In einem rasanten Tempo streichen die Kliniken jetzt ihre Psychiatriebetten zusammen. Der gleichzeitig geforderte Ausbau der ambulanten Versorgung in den Bezirken läßt jedoch auf sich warten. Ambulante und teilstationäre Einrichtungen wie Beratungsstellen, betreute Wohngemeinschaften oder Tagesstätten, die künftig die Patienten aufnehmen, betreuen und Hilfe zur Selbsthilfe geben sollen, können mit ihrer Arbeit nicht beginnen, weil die Senatsverwaltung für Gesundheit auf den Geldern sitzt und sie nicht freigibt. Die freien Träger, die hier mit ihren Angeboten staatliche Aufgaben übernehmen sollen, geraten zunehmend zwischen die Mühlsteine von Bezirk und Senat.

„Wir hängen zwischen Baum und Borke“, kritisiert Andreas Becher vom Verein „Die Mitte e.V.“. Fünf Jahre nach der Vereinigung seien im Bezirk Mitte noch nicht einmal ein Drittel der notwendigen Psychiatrieplätze realisiert worden. „Der Bedarf ist da, wir könnten morgen anfangen“, kritisiert Andreas Becker vom „Verein Die Mitte e.V.“. Die Verwaltung arbeite einfach zu langsam, es werde geredet und geredet und nichts passiert.
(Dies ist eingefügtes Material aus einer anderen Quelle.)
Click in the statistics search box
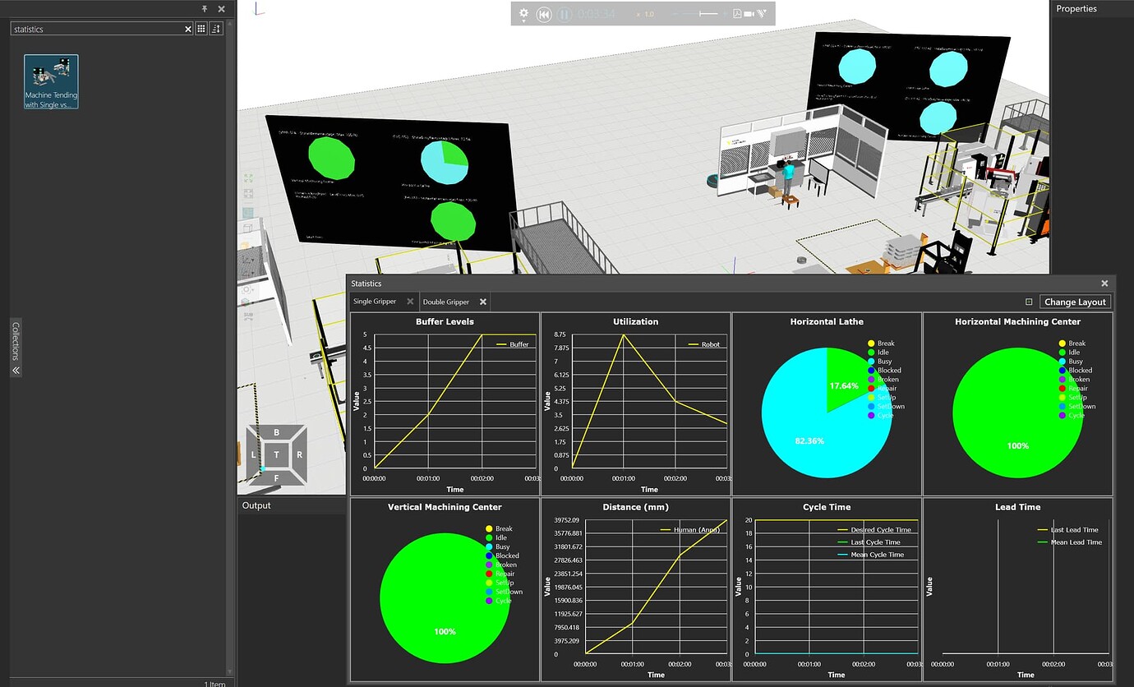The width and height of the screenshot is (1134, 687). 95,29
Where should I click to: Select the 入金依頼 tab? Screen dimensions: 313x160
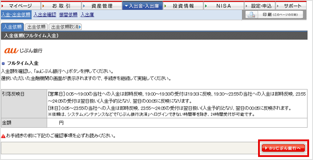[12, 27]
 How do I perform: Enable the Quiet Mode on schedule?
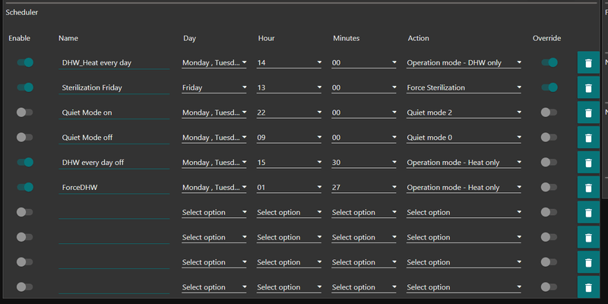[x=25, y=112]
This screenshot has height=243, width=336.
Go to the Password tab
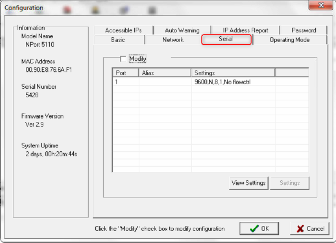(x=304, y=30)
Auch der freie Träger „Gemeindenahe Suchtarbeit Friedrichshain e.V.“ (Scharnie 59) hat existentielle Probleme. Ihm droht jetzt wegen Zahlungsunfähigkeit der Konkurs. Das geplante und vom Bezirk abgesegnete Projekt einer Tagesstätte mit 16 Plätzen für medikamenten- und alkohlabhängige Patienten liegt auf Eis, weil die Senatsverwaltung für Gesundheit die Mittel nicht bewilligt. Doch die Räume für die geplante Tagesstätte sind längst angemietet und renoviert, die laufenden Mietkosten reißen riesige Löcher in das Budget des Vereins.
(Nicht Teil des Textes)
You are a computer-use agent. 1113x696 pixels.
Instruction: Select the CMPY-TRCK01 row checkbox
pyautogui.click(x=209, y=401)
Die Senatsverwaltung wäscht ihre Hände in Unschuld: Wir sind grundsätzlich gesprächsbereit, doch erst mal müßten sich die beiden Bezirke Friedrichshain und Lichtenberg, die nach dem Psychiatrieentwicklungsprogramm zusammen eine „Versorgungseinheit“ bilden, einigen, in welchem der beiden Bezirke die Tagesstätte angesiedelt werden soll. „Hier werden Zuständigkeiten von einem zum anderen geschoben, derweil macht der Träger aber pleite“, kritisiert der Paritätische Wohlfahrtsverband die „Hinhalte“- Taktik des Senats.

Auch der Friedrichshainer Gesundheitsstadtrat reagiert gereizt. Äußerst mühsam sei die Bedarfsanalyse im Bereich Psychiatrie mit den einzelnen bezirklichen Gremien ausgehandelt worden. Diese ganze Prozedur jetzt noch einmal gemeinsam mit dem Bezirk Lichtenberg auszuhandeln, sei doch absoluter Quatsch.